Salesforce's ticker is CRM, which is short for customer relationship management, and is exactly what they specialize in. Much of the company's success can be attributed to its Customer Success Platform, a premier enterprise cloud ecosystem. The Customer Success Platform is a comprehensive portfolio of service offerings that provides a single view of the customer across all touchpoints. Essentially, with everything becoming more connected, Salesforce is the one that brings together the cloud, mobile, social, IoT, and artificial intelligence technologies to help businesses better understand data and what their customers want.

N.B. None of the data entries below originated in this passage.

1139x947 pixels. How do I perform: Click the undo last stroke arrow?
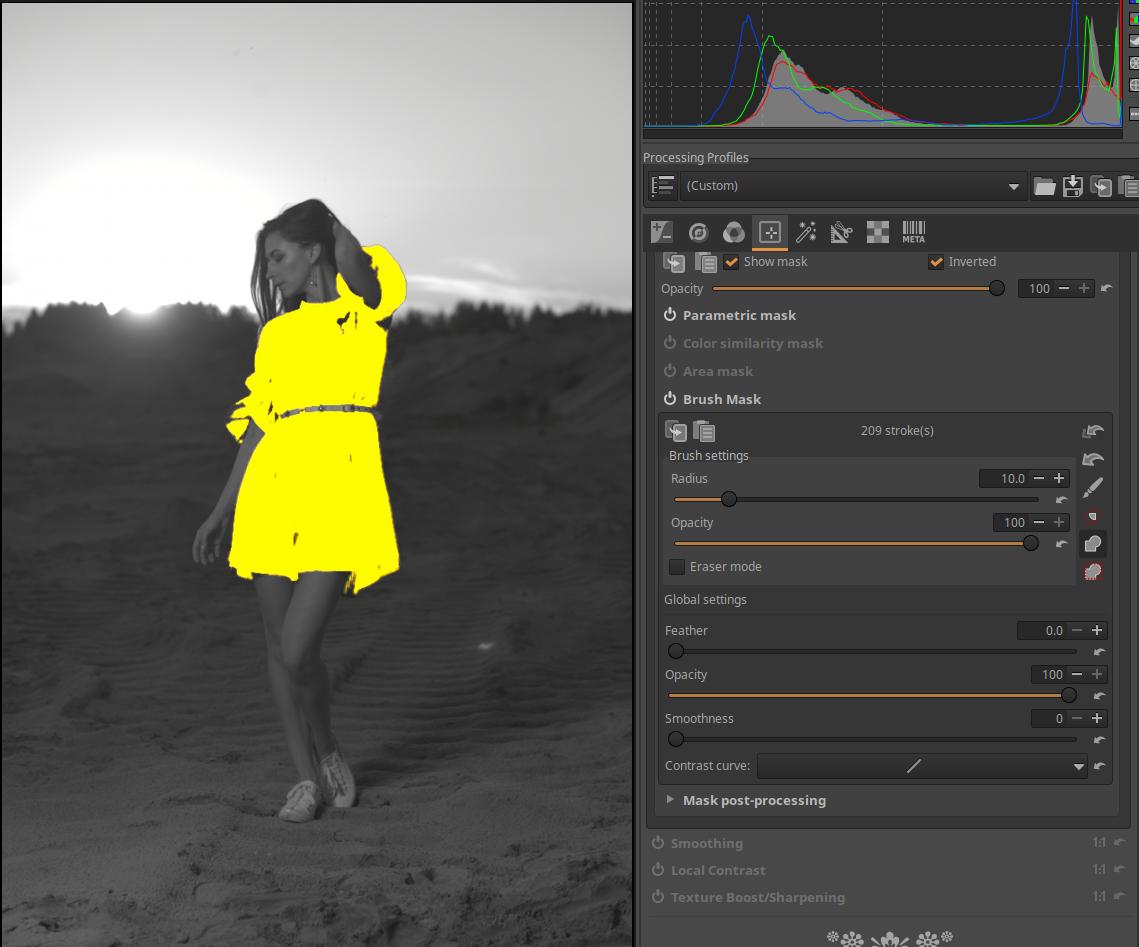click(1092, 459)
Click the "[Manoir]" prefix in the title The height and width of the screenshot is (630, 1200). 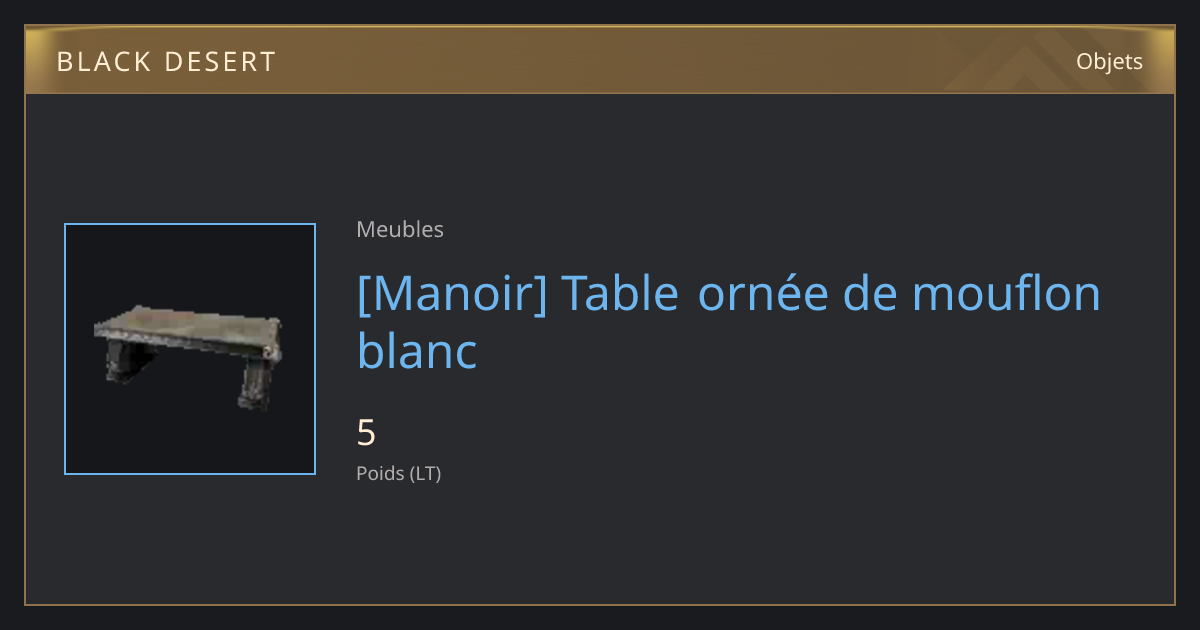click(x=452, y=293)
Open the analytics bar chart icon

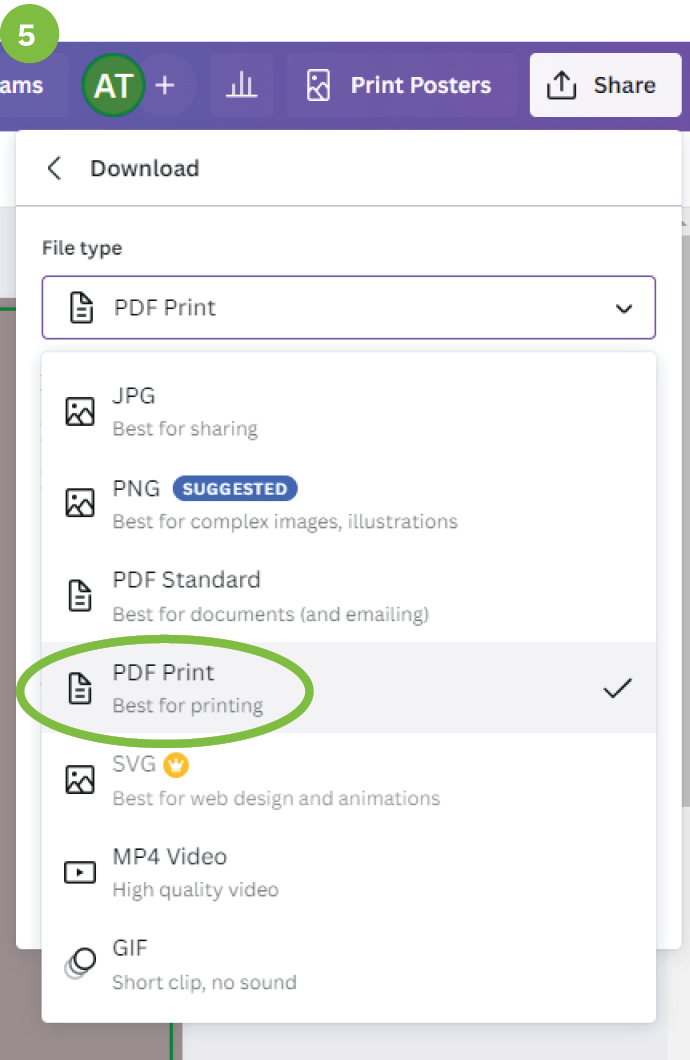pyautogui.click(x=241, y=86)
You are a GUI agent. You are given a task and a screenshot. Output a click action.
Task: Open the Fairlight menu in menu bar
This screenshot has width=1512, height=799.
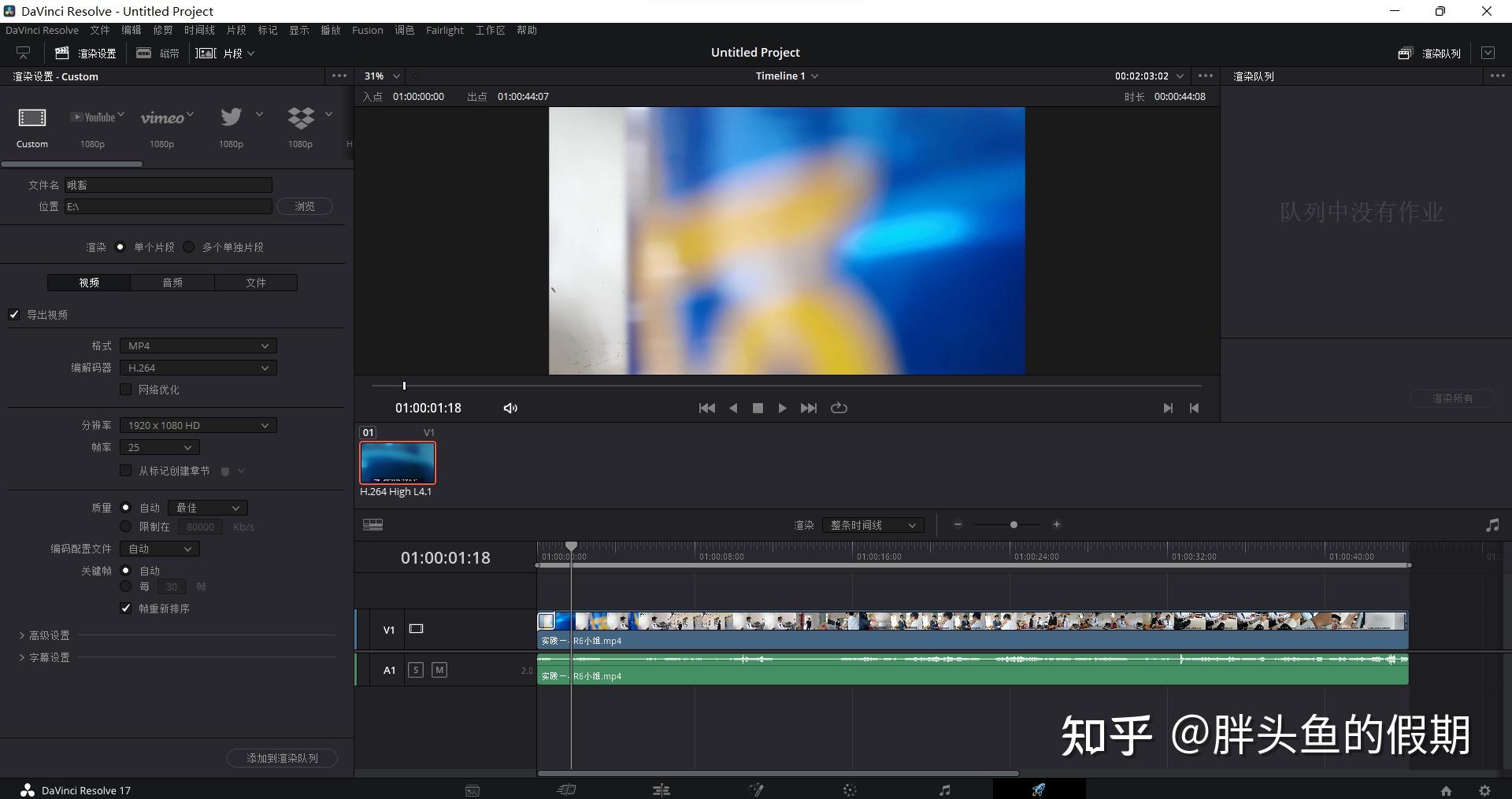(444, 30)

The Salesforce Platform is also home to the Einstein, which is an artificial intelligence technology that delivers almost 2 billion predictions every day and helps make recommendations based on unique and specific processes and customer data. Again, Salesforce is all about innovating the customer experience, and the Einstein represents a data scientist that makes customer relationship management smarter and efficient.
Our bullish thesis on CRM is mainly predicated on:
Generative AI = Entering the Next Tech Super Cycle. Similar to cloud, mobile and social, AI will be a new revolutionary innovation cycle that will spark a massive new tech buying cycle, in management's view. Salesforce sees an opportunity to upsell and cross-sell product categories into the next version of generative AI. For example: (1) Einstein GPT will provide tools to design generative AI apps and offer an extensible ecosystem of LLM providers without needing to move all the data into the LLM itself; (2) Tableau GPT will simplify data analysis; and (3) Slack GPT will deliver instant conversation summaries, research tools and writing assistants directly in Slack. Further, Slack is emerging as a well-positioned interface for working with LLMs and provides an opportunity to be a significant data asset to feed LLMs. While product capabilities and direct monetization remain debates, we see an opportunity to leverage both (1) upgrades in subscription-based pricing, and (2) consumption-based pricing of genAI capabilities.
Executing on Cost Control and Margin Expansion. While management cannot control the economy, it can control cost discipline and margin. The restructuring announced in January 2023 and ongoing initiatives have driven margin above 30%, and will continue to improve.
Target Price: $275
We arrive at our price target by applying a 25x forward P/E multiple to CY2025 estimated earnings of $10.98/share. This multiple is already a discount compared to large-cap software peers (such as ServiceNow at 50x, Intuit at 30x, Workday at 28x). The multiple is reasonable for a 2024-2025 earnings growth of 11%, making a PEG ratio of 2.27 (compared to ServiceNow at 2.5, Intuit at 2.37, Workday at 1.93). Additionally, a 25x forward multiple is at the bottom range of what the stock has historically traded at in the past 10 years (high of 100x in 2014, low of 22x in 2023).